■ TASK: Convert the records from the line containing "Task: Open source document dated 2025-11-18" up to and including the line containing "Action: pyautogui.click(x=679, y=29)" into a Markdown table with the columns Row and Line, numbering each line in order and leaving out blank lines.
──────── ENTRIES SUPPLIED ────────
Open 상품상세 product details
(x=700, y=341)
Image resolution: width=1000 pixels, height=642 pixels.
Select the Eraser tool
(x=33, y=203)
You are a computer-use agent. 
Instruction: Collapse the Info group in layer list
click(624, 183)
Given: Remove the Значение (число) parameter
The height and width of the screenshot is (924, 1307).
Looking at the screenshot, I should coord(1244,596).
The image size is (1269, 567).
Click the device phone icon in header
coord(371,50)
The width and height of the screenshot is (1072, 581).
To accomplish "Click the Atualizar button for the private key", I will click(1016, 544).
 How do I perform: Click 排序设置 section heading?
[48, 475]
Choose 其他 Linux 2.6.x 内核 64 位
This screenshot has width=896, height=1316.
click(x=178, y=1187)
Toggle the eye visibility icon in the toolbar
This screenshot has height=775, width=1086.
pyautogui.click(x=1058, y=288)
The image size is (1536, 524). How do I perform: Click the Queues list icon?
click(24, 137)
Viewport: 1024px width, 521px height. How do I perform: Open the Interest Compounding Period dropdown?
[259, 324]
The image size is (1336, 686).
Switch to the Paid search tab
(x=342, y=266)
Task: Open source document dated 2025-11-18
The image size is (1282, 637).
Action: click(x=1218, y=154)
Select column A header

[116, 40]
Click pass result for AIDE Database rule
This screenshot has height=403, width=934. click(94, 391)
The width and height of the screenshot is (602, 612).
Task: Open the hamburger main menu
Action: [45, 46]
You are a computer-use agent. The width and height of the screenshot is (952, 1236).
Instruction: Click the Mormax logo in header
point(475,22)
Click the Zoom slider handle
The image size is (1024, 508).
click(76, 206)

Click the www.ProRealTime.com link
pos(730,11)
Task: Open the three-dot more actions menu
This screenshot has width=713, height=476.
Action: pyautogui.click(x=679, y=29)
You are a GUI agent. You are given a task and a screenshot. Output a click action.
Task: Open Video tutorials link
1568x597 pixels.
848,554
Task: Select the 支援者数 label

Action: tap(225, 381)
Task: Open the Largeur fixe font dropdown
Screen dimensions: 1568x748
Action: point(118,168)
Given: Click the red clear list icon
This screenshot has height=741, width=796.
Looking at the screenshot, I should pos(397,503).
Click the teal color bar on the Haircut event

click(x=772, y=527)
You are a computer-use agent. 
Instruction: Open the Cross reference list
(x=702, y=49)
────────
■ FINAL RESULT:
| Row | Line |
|---|---|
| 1 | Task: Open source document dated 2025-11-18 |
| 2 | The image size is (1282, 637). |
| 3 | Action: click(x=1218, y=154) |
| 4 | Select column A header |
| 5 | [116, 40] |
| 6 | Click pass result for AIDE Database rule |
| 7 | This screenshot has height=403, width=934. click(94, 391) |
| 8 | The width and height of the screenshot is (602, 612). |
| 9 | Task: Open the hamburger main menu |
| 10 | Action: [45, 46] |
| 11 | You are a computer-use agent. The width and height of the screenshot is (952, 1236). |
| 12 | Instruction: Click the Mormax logo in header |
| 13 | point(475,22) |
| 14 | Click the Zoom slider handle |
| 15 | The image size is (1024, 508). |
| 16 | click(76, 206) |
| 17 | Click the www.ProRealTime.com link |
| 18 | pos(730,11) |
| 19 | Task: Open the three-dot more actions menu |
| 20 | This screenshot has width=713, height=476. |
| 21 | Action: pyautogui.click(x=679, y=29) |